There is probably better papers to quote than that.

>[You should be aware that the claims of more weather extremes are often over-hyped; our weather will change somewhat, with the climate, and hence become more unexpected; but there is no great evidence for it becoming more variable -W]

Regarding temperature extremes and wind extremes, I have seen nothing to disagree with what you are saying. However with rainfall, I thought there was agreement that warmer atmosphere holds more water and due to some constraint (energy budget?) it was fairly clear that the heavy downpours are going to get heavier. Have I got that wrong, is this highly contested?

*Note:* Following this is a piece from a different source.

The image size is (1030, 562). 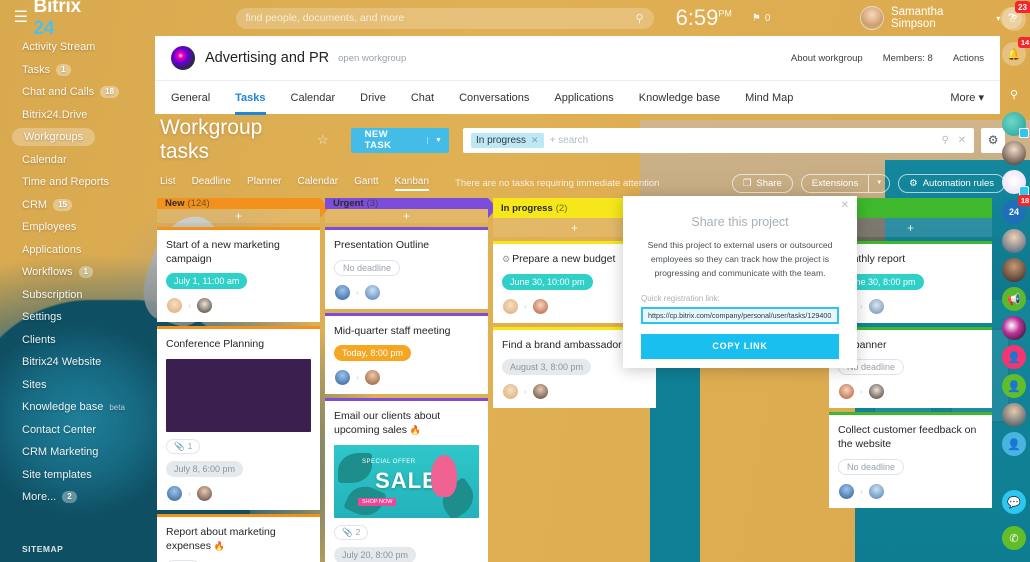 What do you see at coordinates (718, 140) in the screenshot?
I see `filter-bar: In progress ✕ + search ⚲ ✕` at bounding box center [718, 140].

[I agree; and so does WJI, given the paper you've quoted above. But there is another way of looking at it: most stuff is approx normal, but rainfall isn't. If you look at extremes of its log distribution, which is approx normal, you may find its changes revert to what everything else does, ie the distribution just shifts -W]

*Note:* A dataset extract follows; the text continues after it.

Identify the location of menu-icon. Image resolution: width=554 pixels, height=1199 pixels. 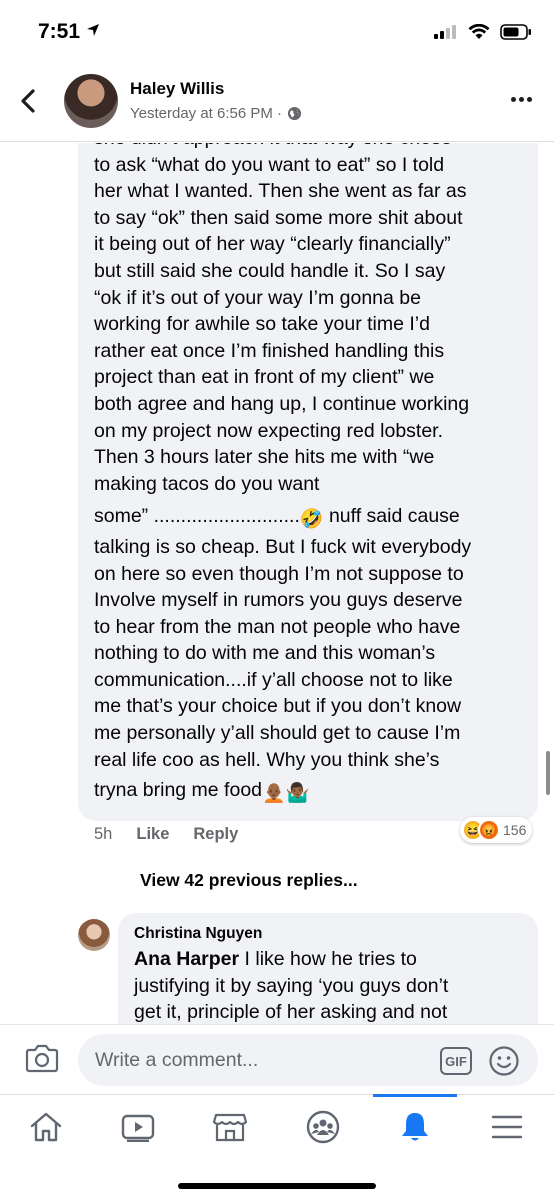
(507, 1127).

See Barry Brook for a discussion on the current Aussie heatwave and weather extremes here.

With respect to water vapour, having more in the atmosphere doesn't simply mean more available to fall as rain, it is also the primary "fuel" for weather systems, so there should be some expectation for an intensification of some kinds of weather event (but that's an unreferenced arm wave, sorry...).

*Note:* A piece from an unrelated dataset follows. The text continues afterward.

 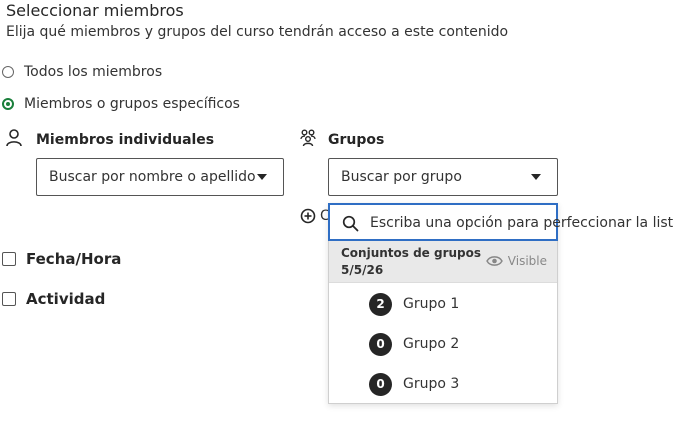 I want to click on radio-all-members-label: Todos los miembros, so click(x=94, y=72).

Have I understood what you are saying William because it seems bizarre.

A shift in the log distribution (without increasing its variability) would mean more heavy downpours and greater probability of no rainfall leading to more floods and more droughts. In laymans terms these increasing impacts are an increase in variability and on an ordinary frequency distribution plot would be an increase in variability.

Now merely because you prefer to look at more normal shaped distributions you want to convert to a log distribution which allows you to say anti-alarmist things like 'claims of more weather extremes are often over-hyped'.

I must be misunderstanding because to me that seems more like I want to say anti-alarmist things so I will start making adjustments to distributions to suit me rather than demonstrating impacts so that might it might allow me to get away with saying those anti-alarmist things.

[It depends by what you mean by "more extremes". If you take temperature, then certainly we expect more "extreme" high temperatures, as measured by the distribution we're used to nowadays. But we don't expect more "extremes" as measured by the same distribution, with the mean shifted.

In the case of ppn, thats not true. But arguably thats because the ppn distribution is so obviously non-normal. I'm saying that if you transform it to a normal distribution, then maybe it is so (I haven't done the calculations) -W]

If you haven't done the calculations then I would doubt it. I am judging this by "the increase at the heaviest rain events is large enough that the energy constraint on the total implies that only on one day in ten does precipitation increase" quoted earlier. Other models might show different figures to this 90% of days with less precipitation and 10% of days with (lots) more. Even so, how would anything like this not be an increase in variability even on a log distribution?

IMHO, just because the ppn distribution is so obviously non-normal should not allow you to ignore ppn or handwave it away with some weird log conversion that you want to do to make the distribution more normal, even if that does have the effect you suggest it might but I doubt.